### PROVIDED RECORDS

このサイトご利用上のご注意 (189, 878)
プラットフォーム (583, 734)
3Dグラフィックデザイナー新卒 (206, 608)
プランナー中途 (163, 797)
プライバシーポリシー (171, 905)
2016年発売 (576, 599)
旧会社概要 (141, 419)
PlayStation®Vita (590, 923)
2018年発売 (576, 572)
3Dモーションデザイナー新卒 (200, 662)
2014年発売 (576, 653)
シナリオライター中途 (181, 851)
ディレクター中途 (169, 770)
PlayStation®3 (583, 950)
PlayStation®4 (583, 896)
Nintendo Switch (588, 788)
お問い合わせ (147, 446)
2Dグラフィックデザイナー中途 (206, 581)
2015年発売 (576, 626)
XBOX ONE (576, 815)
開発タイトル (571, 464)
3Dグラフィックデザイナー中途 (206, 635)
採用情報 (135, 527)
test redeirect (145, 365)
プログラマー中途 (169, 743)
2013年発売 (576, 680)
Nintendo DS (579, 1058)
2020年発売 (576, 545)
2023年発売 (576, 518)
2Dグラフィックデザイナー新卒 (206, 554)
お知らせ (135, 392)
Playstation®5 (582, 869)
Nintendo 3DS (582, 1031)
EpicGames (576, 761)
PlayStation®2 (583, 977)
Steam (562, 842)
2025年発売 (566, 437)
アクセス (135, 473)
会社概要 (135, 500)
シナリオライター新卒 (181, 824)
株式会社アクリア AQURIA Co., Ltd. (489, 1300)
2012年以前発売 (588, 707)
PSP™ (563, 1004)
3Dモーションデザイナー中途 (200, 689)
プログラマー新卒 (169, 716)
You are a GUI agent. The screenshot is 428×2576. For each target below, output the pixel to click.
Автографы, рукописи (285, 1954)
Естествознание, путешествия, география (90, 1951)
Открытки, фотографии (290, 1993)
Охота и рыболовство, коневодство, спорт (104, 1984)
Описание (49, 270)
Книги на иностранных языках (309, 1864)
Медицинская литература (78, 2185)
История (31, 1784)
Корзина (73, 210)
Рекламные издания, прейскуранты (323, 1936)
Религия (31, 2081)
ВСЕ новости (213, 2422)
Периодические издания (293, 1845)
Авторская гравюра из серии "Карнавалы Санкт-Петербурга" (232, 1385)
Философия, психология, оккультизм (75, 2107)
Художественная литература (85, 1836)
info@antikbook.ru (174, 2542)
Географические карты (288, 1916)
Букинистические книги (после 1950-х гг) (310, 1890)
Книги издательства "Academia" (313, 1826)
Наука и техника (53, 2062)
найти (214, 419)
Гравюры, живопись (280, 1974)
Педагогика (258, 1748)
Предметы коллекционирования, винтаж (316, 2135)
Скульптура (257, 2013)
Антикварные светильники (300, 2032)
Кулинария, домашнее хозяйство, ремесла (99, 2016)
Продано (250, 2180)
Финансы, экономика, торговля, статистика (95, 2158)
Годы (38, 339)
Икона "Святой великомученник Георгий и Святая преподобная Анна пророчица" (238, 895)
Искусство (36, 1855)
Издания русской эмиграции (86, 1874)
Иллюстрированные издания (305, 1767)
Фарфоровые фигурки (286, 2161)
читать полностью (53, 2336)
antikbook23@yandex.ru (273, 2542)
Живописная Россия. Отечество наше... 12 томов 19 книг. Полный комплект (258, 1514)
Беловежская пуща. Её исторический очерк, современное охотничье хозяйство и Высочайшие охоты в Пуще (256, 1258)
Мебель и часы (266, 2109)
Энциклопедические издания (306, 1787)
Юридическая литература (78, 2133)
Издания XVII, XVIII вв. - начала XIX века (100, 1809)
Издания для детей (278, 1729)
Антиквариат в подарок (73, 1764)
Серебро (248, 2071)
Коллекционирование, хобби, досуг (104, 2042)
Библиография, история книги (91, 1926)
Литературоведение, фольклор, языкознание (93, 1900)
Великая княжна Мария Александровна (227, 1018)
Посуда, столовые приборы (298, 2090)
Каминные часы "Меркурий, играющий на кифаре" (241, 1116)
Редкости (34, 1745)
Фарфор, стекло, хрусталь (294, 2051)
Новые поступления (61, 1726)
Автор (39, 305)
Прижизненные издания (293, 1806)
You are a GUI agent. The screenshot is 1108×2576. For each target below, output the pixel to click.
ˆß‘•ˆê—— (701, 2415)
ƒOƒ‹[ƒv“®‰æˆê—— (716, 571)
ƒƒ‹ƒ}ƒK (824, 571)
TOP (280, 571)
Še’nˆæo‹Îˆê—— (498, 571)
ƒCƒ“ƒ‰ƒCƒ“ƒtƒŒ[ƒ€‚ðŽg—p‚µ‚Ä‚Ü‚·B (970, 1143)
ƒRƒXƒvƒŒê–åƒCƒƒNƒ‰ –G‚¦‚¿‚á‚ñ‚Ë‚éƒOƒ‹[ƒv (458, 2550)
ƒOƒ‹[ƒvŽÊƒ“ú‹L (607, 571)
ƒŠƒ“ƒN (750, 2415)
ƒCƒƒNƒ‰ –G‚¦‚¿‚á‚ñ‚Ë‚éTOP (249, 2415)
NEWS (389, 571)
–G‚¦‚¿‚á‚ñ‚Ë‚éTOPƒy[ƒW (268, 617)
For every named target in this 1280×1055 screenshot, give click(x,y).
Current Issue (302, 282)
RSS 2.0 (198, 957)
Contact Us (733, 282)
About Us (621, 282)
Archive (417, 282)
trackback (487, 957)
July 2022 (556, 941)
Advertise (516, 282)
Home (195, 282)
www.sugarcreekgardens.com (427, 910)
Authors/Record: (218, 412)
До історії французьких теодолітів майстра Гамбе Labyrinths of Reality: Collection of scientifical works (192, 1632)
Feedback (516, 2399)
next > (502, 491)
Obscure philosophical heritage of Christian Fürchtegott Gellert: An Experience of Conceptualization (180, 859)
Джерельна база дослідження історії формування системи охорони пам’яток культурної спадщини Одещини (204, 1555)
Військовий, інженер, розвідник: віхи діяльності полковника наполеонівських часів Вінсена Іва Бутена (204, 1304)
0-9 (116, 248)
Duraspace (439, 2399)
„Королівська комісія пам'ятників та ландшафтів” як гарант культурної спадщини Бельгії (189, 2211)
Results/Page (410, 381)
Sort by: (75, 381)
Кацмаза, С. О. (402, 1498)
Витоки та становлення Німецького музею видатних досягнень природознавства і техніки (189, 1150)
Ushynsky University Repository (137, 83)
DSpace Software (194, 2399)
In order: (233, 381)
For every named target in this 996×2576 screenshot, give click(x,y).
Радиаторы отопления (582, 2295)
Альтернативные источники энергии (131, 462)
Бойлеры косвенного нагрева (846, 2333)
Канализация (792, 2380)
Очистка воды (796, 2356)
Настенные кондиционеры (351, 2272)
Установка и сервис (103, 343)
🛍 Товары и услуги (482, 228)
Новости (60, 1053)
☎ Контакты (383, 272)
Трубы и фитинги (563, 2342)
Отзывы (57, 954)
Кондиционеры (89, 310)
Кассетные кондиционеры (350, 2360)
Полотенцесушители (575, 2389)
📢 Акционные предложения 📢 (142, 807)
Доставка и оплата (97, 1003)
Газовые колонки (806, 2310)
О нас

######

## EXERCISE REQUIREMENTS
Give each line of the entries above as a numbered list, leaving out any blank lines.

## RESULT FOR THIS EXERCISE
1. このサイトご利用上のご注意 (189, 878)
2. プラットフォーム (583, 734)
3. 3Dグラフィックデザイナー新卒 (206, 608)
4. プランナー中途 (163, 797)
5. プライバシーポリシー (171, 905)
6. 2016年発売 (576, 599)
7. 旧会社概要 (141, 419)
8. PlayStation®Vita (590, 923)
9. 2018年発売 (576, 572)
10. 3Dモーションデザイナー新卒 (200, 662)
11. 2014年発売 (576, 653)
12. シナリオライター中途 (181, 851)
13. ディレクター中途 (169, 770)
14. PlayStation®3 (583, 950)
15. PlayStation®4 (583, 896)
16. Nintendo Switch (588, 788)
17. お問い合わせ (147, 446)
18. 2Dグラフィックデザイナー中途 (206, 581)
19. 2015年発売 (576, 626)
20. XBOX ONE (576, 815)
21. 開発タイトル (571, 464)
22. 3Dグラフィックデザイナー中途 (206, 635)
23. 採用情報 (135, 527)
24. test redeirect (145, 365)
25. プログラマー中途 (169, 743)
26. 2013年発売 (576, 680)
27. Nintendo DS (579, 1058)
28. 2020年発売 (576, 545)
29. 2023年発売 (576, 518)
30. 2Dグラフィックデザイナー新卒 (206, 554)
31. お知らせ (135, 392)
32. Playstation®5 (582, 869)
33. Nintendo 3DS (582, 1031)
34. EpicGames (576, 761)
35. PlayStation®2 (583, 977)
36. Steam (562, 842)
37. 2025年発売 (566, 437)
38. アクセス (135, 473)
39. 会社概要 (135, 500)
40. シナリオライター新卒 (181, 824)
41. 株式会社アクリア AQURIA Co., Ltd. (489, 1300)
42. 2012年以前発売 (588, 707)
43. PSP™ (563, 1004)
44. 3Dモーションデザイナー中途 (200, 689)
45. プログラマー新卒 (169, 716)
46. You are a GUI agent. The screenshot is 428×2576. For each target below, output the pixel to click.
47. Автографы, рукописи (285, 1954)
48. Естествознание, путешествия, география (90, 1951)
49. Открытки, фотографии (290, 1993)
50. Охота и рыболовство, коневодство, спорт (104, 1984)
51. Описание (49, 270)
52. Книги на иностранных языках (309, 1864)
53. Медицинская литература (78, 2185)
54. История (31, 1784)
55. Корзина (73, 210)
56. Рекламные издания, прейскуранты (323, 1936)
57. Религия (31, 2081)
58. ВСЕ новости (213, 2422)
59. Периодические издания (293, 1845)
60. Авторская гравюра из серии "Карнавалы Санкт-Петербурга" (232, 1385)
61. Философия, психология, оккультизм (75, 2107)
62. Художественная литература (85, 1836)
63. info@antikbook.ru (174, 2542)
64. Географические карты (288, 1916)
65. Букинистические книги (после 1950-х гг) (310, 1890)
66. Книги издательства "Academia" (313, 1826)
67. Наука и техника (53, 2062)
68. найти (214, 419)
69. Гравюры, живопись (280, 1974)
70. Педагогика (258, 1748)
71. Предметы коллекционирования, винтаж (316, 2135)
72. Скульптура (257, 2013)
73. Антикварные светильники (300, 2032)
74. Кулинария, домашнее хозяйство, ремесла (99, 2016)
75. Продано (250, 2180)
76. Финансы, экономика, торговля, статистика (95, 2158)
77. Годы (38, 339)
78. Икона "Святой великомученник Георгий и Святая преподобная Анна пророчица" (238, 895)
79. Искусство (36, 1855)
80. Издания русской эмиграции (86, 1874)
81. Иллюстрированные издания (305, 1767)
82. Фарфоровые фигурки (286, 2161)
83. читать полностью (53, 2336)
84. antikbook23@yandex.ru (273, 2542)
85. Живописная Россия. Отечество наше... 12 томов 19 книг. Полный комплект (258, 1514)
86. Беловежская пуща. Её исторический очерк, современное охотничье хозяйство и Высочайшие охоты в Пуще (256, 1258)
87. Мебель и часы (266, 2109)
88. Энциклопедические издания (306, 1787)
89. Юридическая литература (78, 2133)
90. Издания XVII, XVIII вв. - начала XIX века (100, 1809)
91. Издания для детей (278, 1729)
92. Антиквариат в подарок (73, 1764)
93. Серебро (248, 2071)
94. Коллекционирование, хобби, досуг (104, 2042)
95. Библиография, история книги (91, 1926)
96. Литературоведение, фольклор, языкознание (93, 1900)
97. Великая княжна Мария Александровна (227, 1018)
98. Посуда, столовые приборы (298, 2090)
99. Каминные часы "Меркурий, играющий на кифаре" (241, 1116)
100. Редкости (34, 1745)
101. Фарфор, стекло, хрусталь (294, 2051)
102. Новые поступления (61, 1726)
103. Автор (39, 305)
104. Прижизненные издания (293, 1806)
105. You are a GUI agent. The screenshot is 1108×2576. For each target below, output the pixel to click.
106. ˆß‘•ˆê—— (701, 2415)
107. ƒOƒ‹[ƒv“®‰æˆê—— (716, 571)
108. ƒƒ‹ƒ}ƒK (824, 571)
109. TOP (280, 571)
110. Še’nˆæo‹Îˆê—— (498, 571)
111. ƒCƒ“ƒ‰ƒCƒ“ƒtƒŒ[ƒ€‚ðŽg—p‚µ‚Ä‚Ü‚·B (970, 1143)
112. ƒRƒXƒvƒŒê–åƒCƒƒNƒ‰ –G‚¦‚¿‚á‚ñ‚Ë‚éƒOƒ‹[ƒv (458, 2550)
113. ƒOƒ‹[ƒvŽÊƒ“ú‹L (607, 571)
114. ƒŠƒ“ƒN (750, 2415)
115. ƒCƒƒNƒ‰ –G‚¦‚¿‚á‚ñ‚Ë‚éTOP (249, 2415)
116. NEWS (389, 571)
117. –G‚¦‚¿‚á‚ñ‚Ë‚éTOPƒy[ƒW (268, 617)
118. For every named target in this 1280×1055 screenshot, give click(x,y).
119. Current Issue (302, 282)
120. RSS 2.0 (198, 957)
121. Contact Us (733, 282)
122. About Us (621, 282)
123. Archive (417, 282)
124. trackback (487, 957)
125. July 2022 (556, 941)
126. Advertise (516, 282)
127. Home (195, 282)
128. www.sugarcreekgardens.com (427, 910)
129. Authors/Record: (218, 412)
130. До історії французьких теодолітів майстра Гамбе Labyrinths of Reality: Collection of scientifical works (192, 1632)
131. Feedback (516, 2399)
132. next > (502, 491)
133. Obscure philosophical heritage of Christian Fürchtegott Gellert: An Experience of Conceptualization (180, 859)
134. Джерельна база дослідження історії формування системи охорони пам’яток культурної спадщини Одещини (204, 1555)
135. Військовий, інженер, розвідник: віхи діяльності полковника наполеонівських часів Вінсена Іва Бутена (204, 1304)
136. 0-9 (116, 248)
137. Duraspace (439, 2399)
138. „Королівська комісія пам'ятників та ландшафтів” як гарант культурної спадщини Бельгії (189, 2211)
139. Results/Page (410, 381)
140. Sort by: (75, 381)
141. Кацмаза, С. О. (402, 1498)
142. Витоки та становлення Німецького музею видатних досягнень природознавства і техніки (189, 1150)
143. Ushynsky University Repository (137, 83)
144. DSpace Software (194, 2399)
145. In order: (233, 381)
146. For every named target in this 996×2576 screenshot, give click(x,y).
147. Радиаторы отопления (582, 2295)
148. Альтернативные источники энергии (131, 462)
149. Бойлеры косвенного нагрева (846, 2333)
150. Канализация (792, 2380)
151. Очистка воды (796, 2356)
152. Настенные кондиционеры (351, 2272)
153. Установка и сервис (103, 343)
154. 🛍 Товары и услуги (482, 228)
155. Новости (60, 1053)
156. ☎ Контакты (383, 272)
157. Трубы и фитинги (563, 2342)
158. Отзывы (57, 954)
159. Кондиционеры (89, 310)
160. Кассетные кондиционеры (350, 2360)
161. Полотенцесушители (575, 2389)
162. 📢 Акционные предложения 📢 (142, 807)
163. Доставка и оплата (97, 1003)
164. Газовые колонки (806, 2310)
165. О нас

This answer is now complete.